Count the lines below that contain the word "Jugendliche", and give only that number.

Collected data
------
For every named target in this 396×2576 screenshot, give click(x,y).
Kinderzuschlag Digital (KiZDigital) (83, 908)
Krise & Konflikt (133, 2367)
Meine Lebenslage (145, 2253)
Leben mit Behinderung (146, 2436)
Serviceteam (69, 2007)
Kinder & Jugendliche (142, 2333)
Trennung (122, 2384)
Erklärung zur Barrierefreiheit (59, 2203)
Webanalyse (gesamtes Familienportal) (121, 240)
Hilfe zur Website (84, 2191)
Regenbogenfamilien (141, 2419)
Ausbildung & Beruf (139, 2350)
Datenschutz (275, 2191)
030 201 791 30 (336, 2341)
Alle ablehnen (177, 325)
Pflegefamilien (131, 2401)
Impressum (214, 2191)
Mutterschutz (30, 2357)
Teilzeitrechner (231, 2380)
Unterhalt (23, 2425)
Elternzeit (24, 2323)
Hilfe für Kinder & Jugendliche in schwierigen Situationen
------
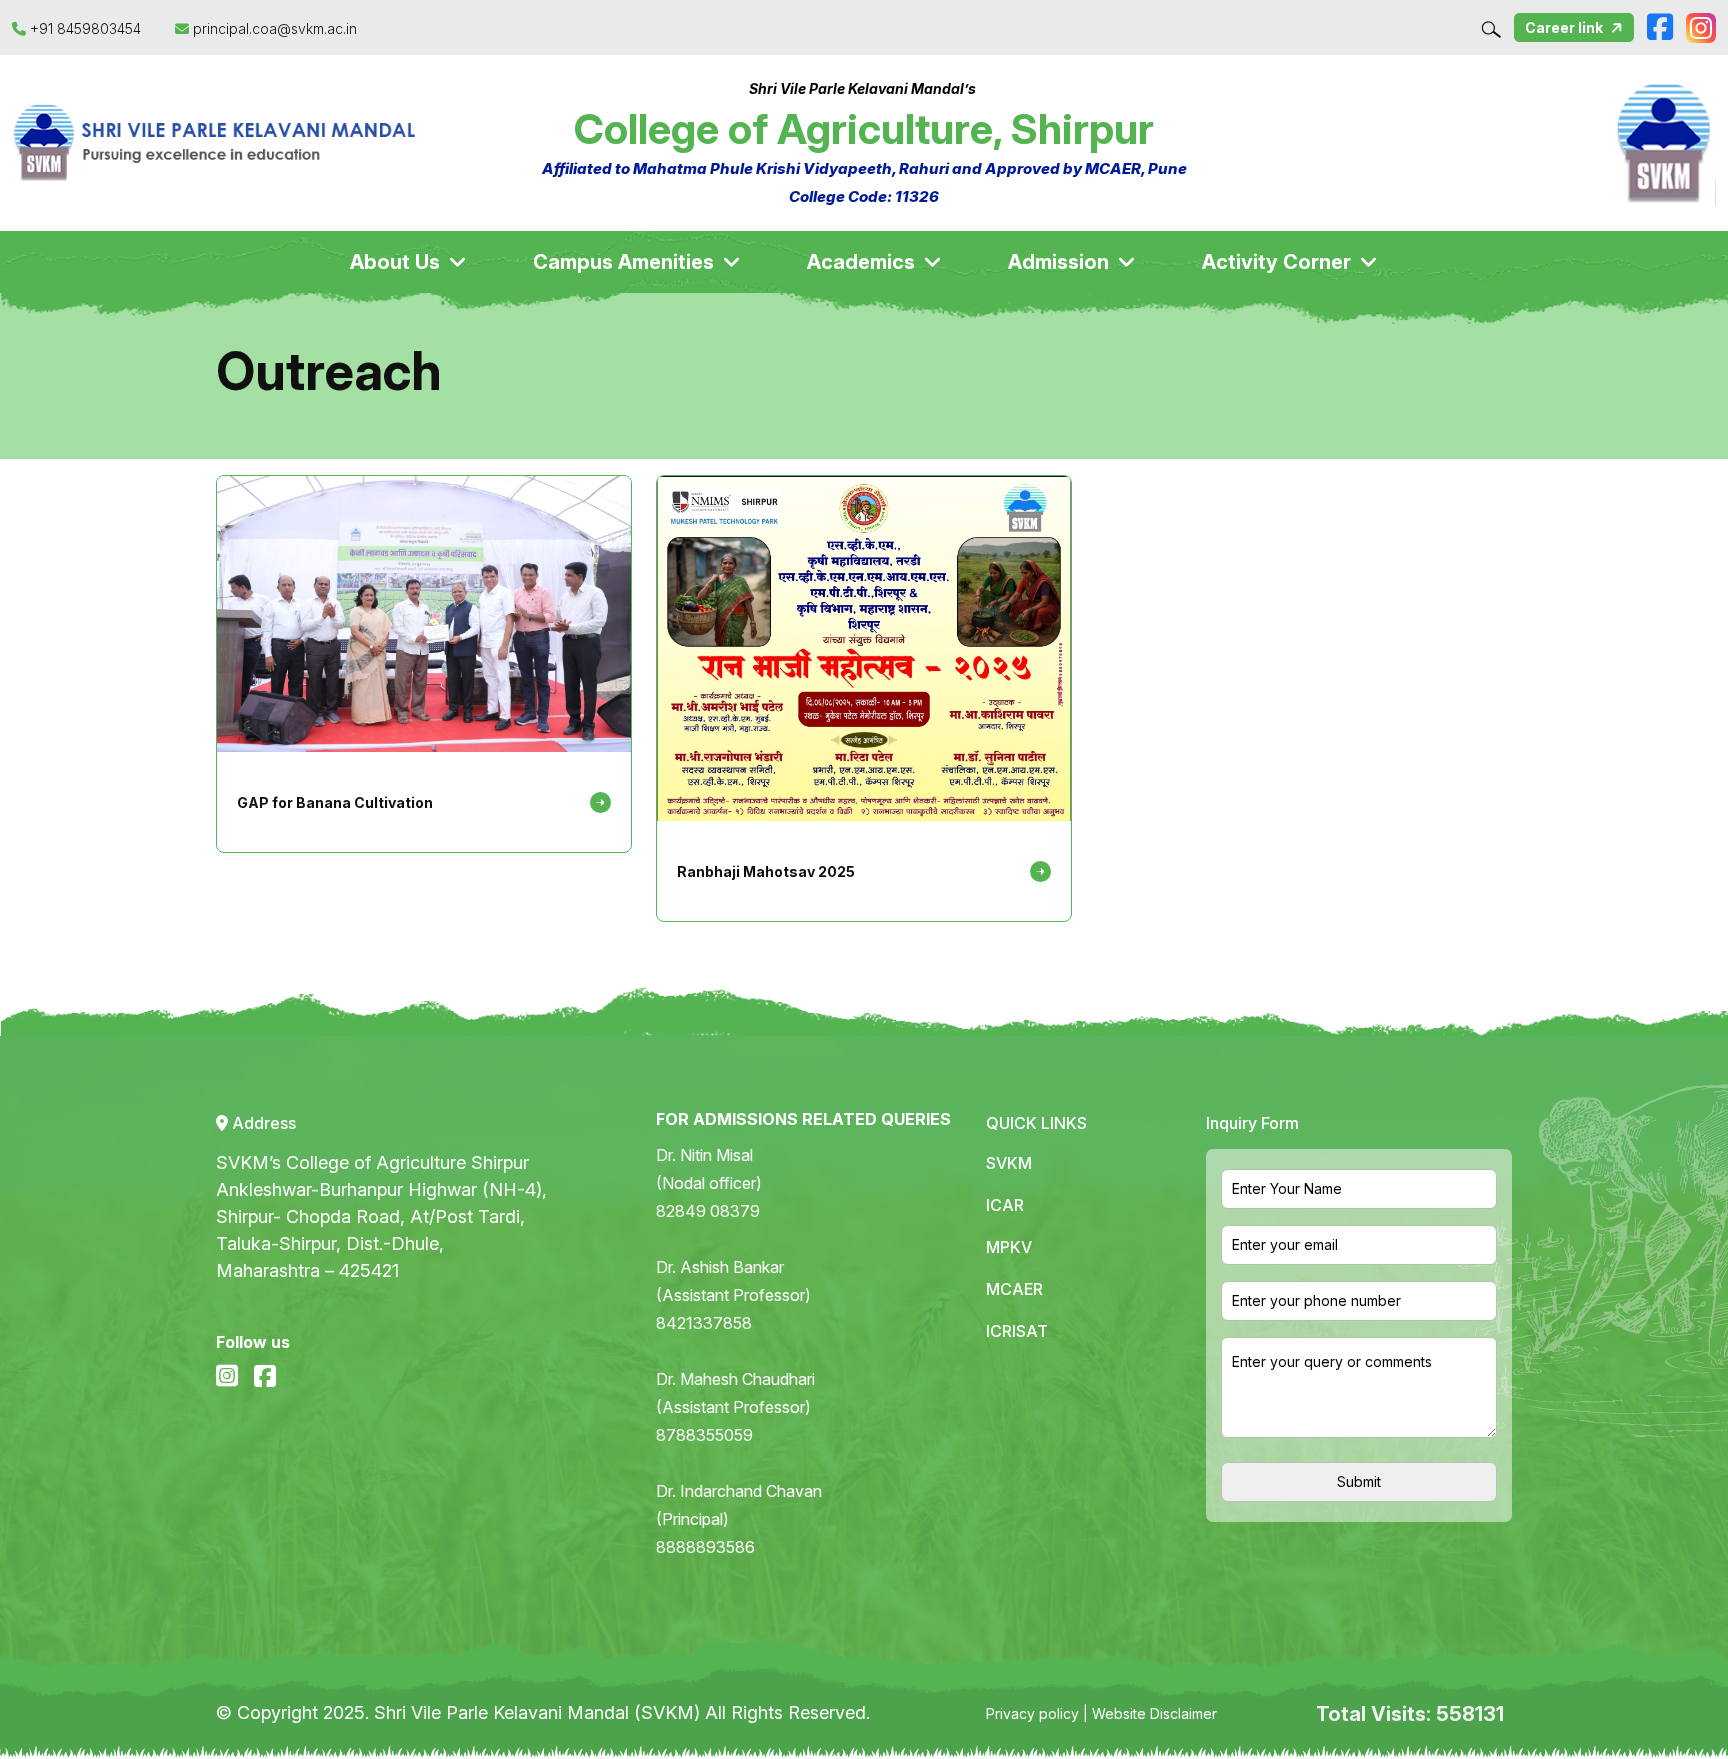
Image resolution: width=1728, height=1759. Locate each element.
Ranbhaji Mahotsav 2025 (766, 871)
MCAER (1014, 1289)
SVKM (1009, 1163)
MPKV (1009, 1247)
------
RESPONSE AREA |
2